According to Cheng, the word “alien” as a term for an extraterrestrial being didn’t come into popular use until after WWII. Previously, the term “martian” was applied, or the antagonists were simply beasts or insects from space. He said the word “alien” has strongly racial implications, because it was being used at the same time to denote Asian exclusion in the 20th century. Some Asian immigrants were classified as “aliens ineligible for citizenship.”
“The whole point of the discussion about why Asians should be excluded was because Asians were so fundamentally different from Americans that we shouldn’t let them into the country,” Cheng said. “It becomes a space version of a racialized survival of the fittest.”
He noted that although science fiction writers and artists had almost no limits on how to depict aliens, yet they always ended up looking relatively human, and frequently Asian. Artists borrowed imagery from “Villain Serial” magazines from 1935 and 1936 like “The Mysterious Wu Fang” and “Dr. Yen Sin,” the covers of which usually depicted a nefarious Asian man dressed in traditional Manchu garb putting a white woman in danger.
“Most people say that sci-fi is not about race because you can imagine things from other worlds, but people are using race,” Cheng said.
Eric Lee a junior double-majoring in history and medieval studies, said he thought that some Asian stereotypes are still pervasive in popular culture today.

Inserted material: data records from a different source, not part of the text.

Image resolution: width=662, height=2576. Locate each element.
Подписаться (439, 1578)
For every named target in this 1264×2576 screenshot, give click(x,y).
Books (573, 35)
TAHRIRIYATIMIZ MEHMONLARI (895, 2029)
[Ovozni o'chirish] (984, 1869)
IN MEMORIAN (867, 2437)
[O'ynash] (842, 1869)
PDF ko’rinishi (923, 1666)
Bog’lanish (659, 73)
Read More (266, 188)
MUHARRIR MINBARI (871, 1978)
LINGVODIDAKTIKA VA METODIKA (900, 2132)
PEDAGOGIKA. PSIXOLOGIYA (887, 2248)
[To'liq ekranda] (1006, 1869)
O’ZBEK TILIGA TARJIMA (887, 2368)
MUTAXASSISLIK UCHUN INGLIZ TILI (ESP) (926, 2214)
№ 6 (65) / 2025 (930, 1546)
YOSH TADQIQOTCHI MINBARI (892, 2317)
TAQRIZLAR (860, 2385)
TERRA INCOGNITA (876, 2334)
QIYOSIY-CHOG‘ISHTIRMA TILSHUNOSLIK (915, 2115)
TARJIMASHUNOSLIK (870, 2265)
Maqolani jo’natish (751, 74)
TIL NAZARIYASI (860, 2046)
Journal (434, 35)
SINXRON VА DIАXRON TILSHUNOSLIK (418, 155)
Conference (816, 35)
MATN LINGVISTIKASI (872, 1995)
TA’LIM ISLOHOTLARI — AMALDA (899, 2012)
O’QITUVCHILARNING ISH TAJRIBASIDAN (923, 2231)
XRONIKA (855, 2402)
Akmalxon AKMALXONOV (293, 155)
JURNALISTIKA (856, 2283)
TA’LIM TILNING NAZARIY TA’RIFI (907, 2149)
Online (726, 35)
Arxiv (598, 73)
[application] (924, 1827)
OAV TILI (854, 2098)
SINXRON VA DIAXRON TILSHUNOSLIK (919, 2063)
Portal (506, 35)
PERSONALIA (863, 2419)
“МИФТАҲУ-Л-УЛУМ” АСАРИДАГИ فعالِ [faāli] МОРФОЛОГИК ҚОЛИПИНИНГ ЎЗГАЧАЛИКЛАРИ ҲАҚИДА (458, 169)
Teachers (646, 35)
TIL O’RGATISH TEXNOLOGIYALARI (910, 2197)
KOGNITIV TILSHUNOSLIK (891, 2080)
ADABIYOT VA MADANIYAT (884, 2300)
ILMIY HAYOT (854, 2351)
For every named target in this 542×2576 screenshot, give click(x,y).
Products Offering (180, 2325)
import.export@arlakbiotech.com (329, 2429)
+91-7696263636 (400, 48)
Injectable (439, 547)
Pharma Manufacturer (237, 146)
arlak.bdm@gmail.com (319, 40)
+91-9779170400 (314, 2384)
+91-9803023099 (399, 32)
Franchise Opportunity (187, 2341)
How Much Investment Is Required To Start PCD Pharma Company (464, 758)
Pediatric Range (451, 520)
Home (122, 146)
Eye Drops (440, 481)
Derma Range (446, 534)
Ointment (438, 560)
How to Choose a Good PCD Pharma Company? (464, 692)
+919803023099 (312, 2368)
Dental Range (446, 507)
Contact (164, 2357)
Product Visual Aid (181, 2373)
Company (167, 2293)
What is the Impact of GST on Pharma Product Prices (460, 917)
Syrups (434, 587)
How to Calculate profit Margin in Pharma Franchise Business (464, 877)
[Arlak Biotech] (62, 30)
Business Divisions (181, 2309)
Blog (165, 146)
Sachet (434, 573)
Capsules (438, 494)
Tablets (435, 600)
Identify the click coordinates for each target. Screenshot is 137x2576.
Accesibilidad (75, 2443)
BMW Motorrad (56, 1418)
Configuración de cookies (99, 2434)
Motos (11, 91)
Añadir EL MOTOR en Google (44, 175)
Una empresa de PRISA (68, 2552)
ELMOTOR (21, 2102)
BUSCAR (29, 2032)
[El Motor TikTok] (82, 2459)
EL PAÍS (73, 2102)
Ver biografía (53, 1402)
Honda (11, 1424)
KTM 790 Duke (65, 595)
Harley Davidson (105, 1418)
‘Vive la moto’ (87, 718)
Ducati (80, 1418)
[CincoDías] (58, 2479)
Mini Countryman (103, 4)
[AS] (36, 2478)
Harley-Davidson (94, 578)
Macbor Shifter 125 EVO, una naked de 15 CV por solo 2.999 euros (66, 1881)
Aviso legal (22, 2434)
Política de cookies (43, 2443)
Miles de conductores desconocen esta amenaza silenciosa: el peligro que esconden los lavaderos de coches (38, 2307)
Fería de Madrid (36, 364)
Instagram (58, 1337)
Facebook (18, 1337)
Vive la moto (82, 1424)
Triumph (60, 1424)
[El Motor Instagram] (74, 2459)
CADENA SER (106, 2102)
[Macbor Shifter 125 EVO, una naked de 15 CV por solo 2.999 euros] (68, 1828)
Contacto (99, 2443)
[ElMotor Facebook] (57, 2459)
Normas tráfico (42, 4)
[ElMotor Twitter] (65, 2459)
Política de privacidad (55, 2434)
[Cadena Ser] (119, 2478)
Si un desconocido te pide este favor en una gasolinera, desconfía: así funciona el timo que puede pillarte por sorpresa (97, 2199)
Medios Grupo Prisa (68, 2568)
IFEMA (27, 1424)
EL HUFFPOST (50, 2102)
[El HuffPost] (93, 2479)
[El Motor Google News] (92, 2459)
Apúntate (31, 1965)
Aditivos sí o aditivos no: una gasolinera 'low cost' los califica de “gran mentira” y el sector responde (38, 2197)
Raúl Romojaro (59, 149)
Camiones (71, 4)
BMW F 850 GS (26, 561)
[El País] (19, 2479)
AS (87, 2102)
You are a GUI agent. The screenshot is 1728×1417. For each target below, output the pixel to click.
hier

“I think it’s highly commercialized by Hollywood,” Lee said. “They might not consciously know this, but they are still being the active participants of the commercialization of stereotypes.”
Cheng is the author of the book, “Astounding Wonder,” about science fiction in interwar America.
This lecture was hosted by Asian Outlook and is part of Asian Empowerment Week, which will run through March 30.